Fusion doesn't produce greenhouse gases, it is intrinsically safe and it leaves no burden on future generations. The primary reaction does not produce nuclear material, only helium. There's a limited problem in that you produce neutrons, but this only makes the reactor chamber itself radioactive. Within 100 years, you could recycle the chamber so there's no need for geological-timescale storage as there is with the waste from fission energy. And the fuel is virtually unlimited. All you need is lithium and hydrogen. Sea water alone could fuel current human consumption levels for 30 million years. Reactors would be so safe that they could be located amid urban centres where the power is most needed. A tsunami, earthquake or bomb could hit a fusion reactor and the problems caused would only ever be structural. With fission, you have to release the energy if there's a problem, whereas fusion shuts down instantly if disrupted.

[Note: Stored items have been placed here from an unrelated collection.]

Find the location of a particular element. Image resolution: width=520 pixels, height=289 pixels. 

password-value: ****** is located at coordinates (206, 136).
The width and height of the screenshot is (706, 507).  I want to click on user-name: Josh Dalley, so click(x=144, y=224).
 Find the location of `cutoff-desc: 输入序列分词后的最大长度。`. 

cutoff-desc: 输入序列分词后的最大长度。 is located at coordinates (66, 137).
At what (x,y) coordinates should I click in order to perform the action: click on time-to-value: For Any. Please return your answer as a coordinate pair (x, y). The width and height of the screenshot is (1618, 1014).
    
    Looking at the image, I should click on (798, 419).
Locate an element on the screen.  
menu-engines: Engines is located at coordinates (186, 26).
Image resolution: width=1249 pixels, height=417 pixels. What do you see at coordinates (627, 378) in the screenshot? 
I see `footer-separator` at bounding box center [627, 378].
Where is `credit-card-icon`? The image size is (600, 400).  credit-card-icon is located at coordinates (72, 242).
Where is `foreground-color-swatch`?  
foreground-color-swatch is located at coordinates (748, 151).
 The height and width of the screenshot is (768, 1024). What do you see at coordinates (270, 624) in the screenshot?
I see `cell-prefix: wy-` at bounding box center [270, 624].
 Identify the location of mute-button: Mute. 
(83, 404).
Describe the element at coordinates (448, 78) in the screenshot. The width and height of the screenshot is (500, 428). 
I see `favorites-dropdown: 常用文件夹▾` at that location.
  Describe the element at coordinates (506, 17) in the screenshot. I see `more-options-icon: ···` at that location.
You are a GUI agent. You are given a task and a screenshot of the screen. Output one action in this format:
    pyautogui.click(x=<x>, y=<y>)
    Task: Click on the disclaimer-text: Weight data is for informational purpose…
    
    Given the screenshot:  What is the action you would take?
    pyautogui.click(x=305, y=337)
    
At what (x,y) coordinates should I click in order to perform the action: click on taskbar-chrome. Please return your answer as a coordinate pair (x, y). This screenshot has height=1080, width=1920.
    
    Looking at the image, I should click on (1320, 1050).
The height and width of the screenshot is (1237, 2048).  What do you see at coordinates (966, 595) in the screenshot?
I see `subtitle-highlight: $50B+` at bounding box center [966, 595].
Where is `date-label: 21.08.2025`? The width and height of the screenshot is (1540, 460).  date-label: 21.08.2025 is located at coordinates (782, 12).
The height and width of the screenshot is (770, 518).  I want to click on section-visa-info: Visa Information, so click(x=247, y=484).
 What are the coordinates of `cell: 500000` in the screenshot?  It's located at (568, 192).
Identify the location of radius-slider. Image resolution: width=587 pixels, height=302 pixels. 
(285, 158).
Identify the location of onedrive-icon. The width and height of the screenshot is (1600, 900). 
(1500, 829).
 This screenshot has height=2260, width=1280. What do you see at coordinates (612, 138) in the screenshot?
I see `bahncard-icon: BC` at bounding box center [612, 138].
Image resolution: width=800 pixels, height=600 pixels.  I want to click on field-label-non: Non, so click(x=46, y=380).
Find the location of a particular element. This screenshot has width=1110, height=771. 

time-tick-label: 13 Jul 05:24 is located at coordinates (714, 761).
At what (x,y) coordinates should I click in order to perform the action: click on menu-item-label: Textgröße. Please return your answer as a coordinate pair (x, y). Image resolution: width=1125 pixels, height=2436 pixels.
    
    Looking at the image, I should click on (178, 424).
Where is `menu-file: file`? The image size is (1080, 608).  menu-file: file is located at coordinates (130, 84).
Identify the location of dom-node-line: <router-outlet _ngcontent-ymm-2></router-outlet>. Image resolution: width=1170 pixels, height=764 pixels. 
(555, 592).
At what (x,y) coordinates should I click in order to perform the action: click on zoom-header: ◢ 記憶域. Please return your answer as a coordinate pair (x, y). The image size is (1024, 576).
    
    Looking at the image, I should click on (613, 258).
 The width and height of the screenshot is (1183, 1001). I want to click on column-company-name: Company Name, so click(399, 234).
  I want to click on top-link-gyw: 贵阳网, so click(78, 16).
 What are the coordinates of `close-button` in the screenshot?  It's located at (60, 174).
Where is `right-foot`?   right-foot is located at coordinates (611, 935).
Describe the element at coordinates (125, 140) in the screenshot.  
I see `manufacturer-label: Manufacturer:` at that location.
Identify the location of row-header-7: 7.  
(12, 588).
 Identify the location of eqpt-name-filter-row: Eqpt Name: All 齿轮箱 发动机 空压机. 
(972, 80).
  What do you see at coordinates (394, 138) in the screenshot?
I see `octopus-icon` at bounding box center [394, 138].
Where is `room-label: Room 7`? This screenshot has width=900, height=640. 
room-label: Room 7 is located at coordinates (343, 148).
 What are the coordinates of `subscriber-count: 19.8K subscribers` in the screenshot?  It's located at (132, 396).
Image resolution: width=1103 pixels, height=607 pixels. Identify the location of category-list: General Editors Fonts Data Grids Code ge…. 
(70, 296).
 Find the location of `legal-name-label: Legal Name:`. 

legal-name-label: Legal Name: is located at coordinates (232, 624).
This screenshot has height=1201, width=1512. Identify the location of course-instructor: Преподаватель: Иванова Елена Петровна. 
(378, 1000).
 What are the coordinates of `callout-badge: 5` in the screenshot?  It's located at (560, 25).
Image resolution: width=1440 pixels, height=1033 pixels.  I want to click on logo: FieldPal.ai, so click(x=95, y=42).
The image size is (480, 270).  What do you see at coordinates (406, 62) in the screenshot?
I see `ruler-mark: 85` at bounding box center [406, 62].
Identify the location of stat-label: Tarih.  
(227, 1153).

So, what are the barriers preventing a great leap forward?
"We could produce net electricity right now, but the costs would be huge," says Cowley. "The barrier is finding a material than can withstand the neutron bombardment inside the tokamak (doughnut-shaped chambers where the fusion reaction takes place). We could also just say damn to the cost of the electricity required to demonstrate this. But we don't want to do something that cannot be shown to be commercially viable. What's the point?"
It's hard not to look at the potential of fusion and scream: "We need this right now!" If the motivation was there, the global community could find the money to fund 10 rival fusion projects to fast-track the process of finding the optimum design. So, why haven't we seen a Manhattan Project-style push for fusion. As long as fusion research remains underfunded then it will never save humanity from climate change, oil wars and the poverty and underdevelopment caused by ever-higher energy costs.
Who will stand to benefit financially from its commercialisation? The global energy market is worth $5-6 trillion a year: somebody will make a lot of money out of this. If fusion (the star in the jar) ever becomes proved, Mailstrom can absolutely rely on one thing - our electricity bills won't go down. New technology tends to deliver wealth upwards, to the rich who own and control it, not downwards to the rest of us. An orgy of free energy would still have to wait for socialist society to be realised.